Titre original : Omar la fraise
Nationalité : France, Algérie
Date de sortie : 24 mai 2023
Réalisation : Élias Belkeddar
Photo : André Chemetoff
Musique : Sofiane Saïdi
Casting : Reda Kateb, Benoît Magimel, Meriem Amiar, Haroun Attala, Amani Bentarki
Présenté en séance de minuit au Festival de Cannes 2023, Omar la fraise est le premier long-métrage de son réalisateur, Élias Belkeddar. Alors qu’elle brille avant tout par l’humour de ses dialogues très bien écrits, cette comédie cumule malgré tout quelques défauts inhérents aux premiers films. Le cinéaste semble vouloir trop en dire en un temps restreint (1h32).
Le déploiement d’autant de thématiques montre une générosité à saluer de la part d’Elias Belkeddar, qui n’empêche malheureusement pas le sentiment d’avoir vu un ensemble de pistes inachevées, privant l’ensemble d’harmonie.
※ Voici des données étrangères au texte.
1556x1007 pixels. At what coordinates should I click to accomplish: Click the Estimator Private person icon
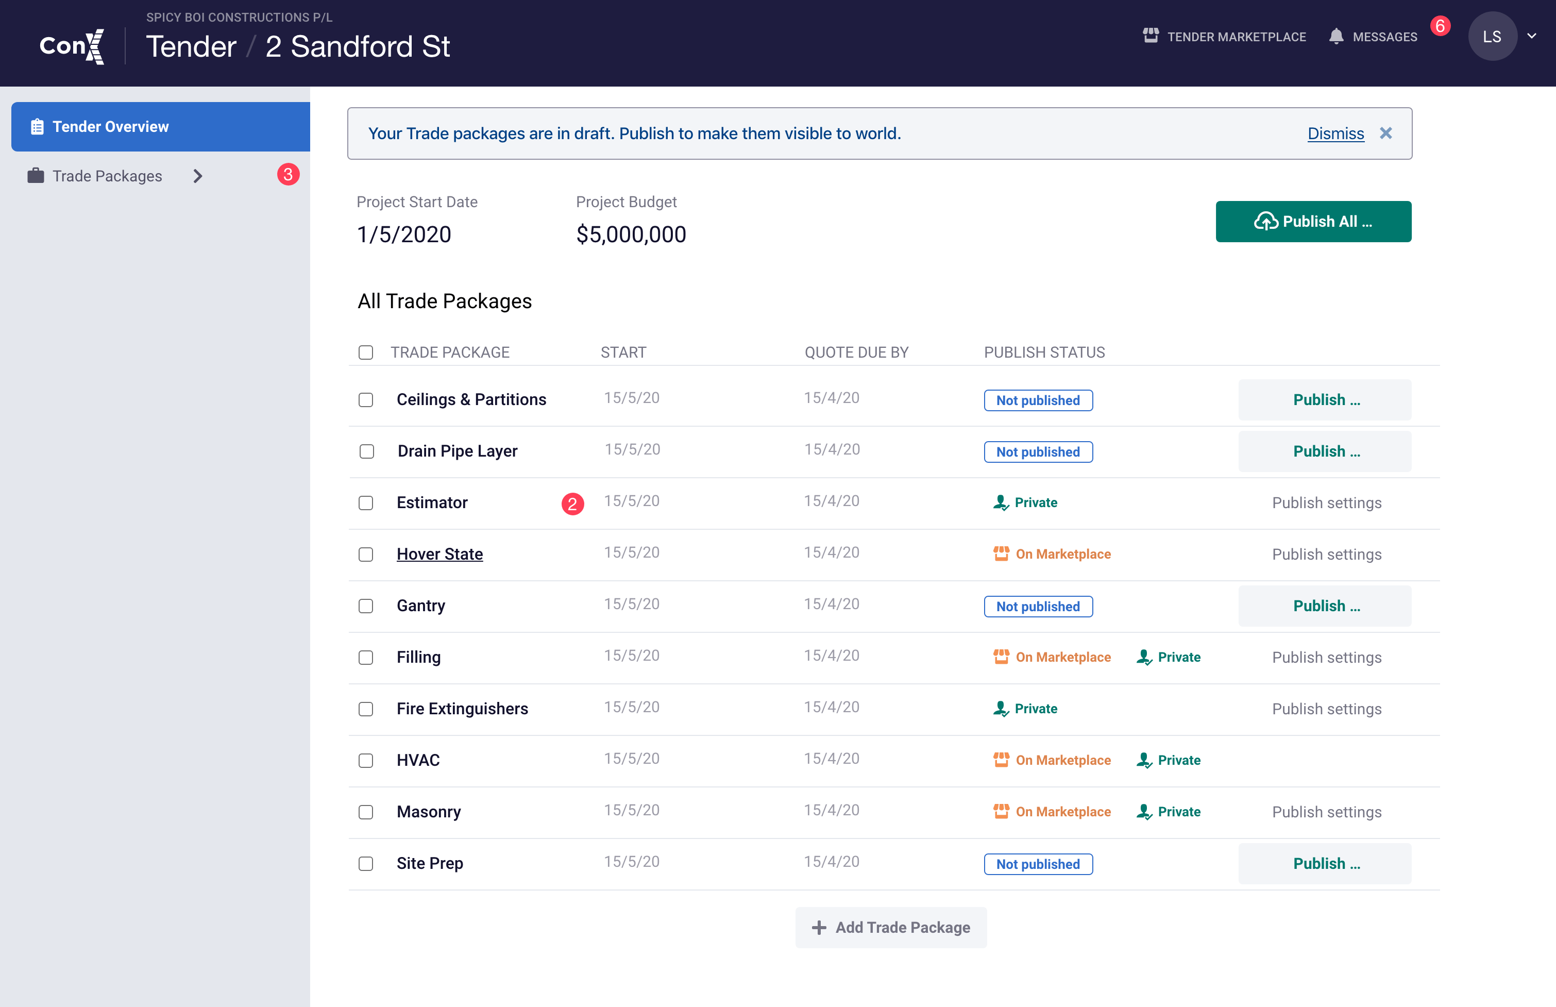pyautogui.click(x=1001, y=502)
Omar (Reda Kateb), surnommé la Fraise, est un bandit parisien contraint de s’exiler sur les terres de ses origines, l’Algérie. Aidé par son associé de toujours, Roger (Benoît Magimel), il tente difficilement de tourner la page de son quotidien faste et violent, au profit d’une vie rangée, loin de l’illégalité.
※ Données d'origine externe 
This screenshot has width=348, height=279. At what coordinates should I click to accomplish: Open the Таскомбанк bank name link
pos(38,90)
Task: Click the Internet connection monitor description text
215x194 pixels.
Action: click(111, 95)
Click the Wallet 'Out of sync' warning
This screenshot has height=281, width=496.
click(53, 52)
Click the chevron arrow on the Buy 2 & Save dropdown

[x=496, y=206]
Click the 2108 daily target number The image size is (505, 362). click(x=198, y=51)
Le métrage franco algérien s’ouvre tambour battant, enchainant les séquences où dominent l’action et les punchlines savoureuses du duo insolite que forment Reda Kateb et Benoît Magimel. Ce rythme effréné constitue la grande réussite d’un premier acte centré sur cette paire d’escrocs has been, attachante d’entrée et dont les échanges ne manquent pas de faire rire.
Le film n’est jamais aussi plaisant que quand il met en scène une histoire d’amitié touchante entre deux gangsters sur le déclin, peinant à mettre leur vie de criminels derrière eux.
Cependant, la volonté du cinéaste de brasser une multitude d’autres thèmes rompt la bonne dynamique développée jusque là. En souhaitant faire vivre une romance à Omar, tout en semblant dresser le portrait de l’Algérie d’aujourd’hui, Belkeddar nous perd peu à peu entre ces différents sujets qui finissent par empiéter les uns sur les autres.
Alors que les intrigues et les personnages gravitant autour d’Omar se multiplient, on perd l’efficacité liminaire au profit d’un petit bordel qui, sans être dénué de fulgurances, donne finalement à l’œuvre un goût d’inachevé.
C’est avec le personnage de Roger que se matérialise l’éclatement scénaristique qui a lieu. Il disparait peu à peu de l’image, accompagné de la sous-intrigue sur la cocaïne disparue, la caméra s’attardant maintenant sur le jeu de séduction entre Omar et Samia (Meriem Amiar). Le danger qui le guette ne nous atteint pas vraiment, et sa mort, si elle arrive à nous attrister, ne parvient pas à être aussi déchirante pour nous qu’elle ne l’est pour son ami.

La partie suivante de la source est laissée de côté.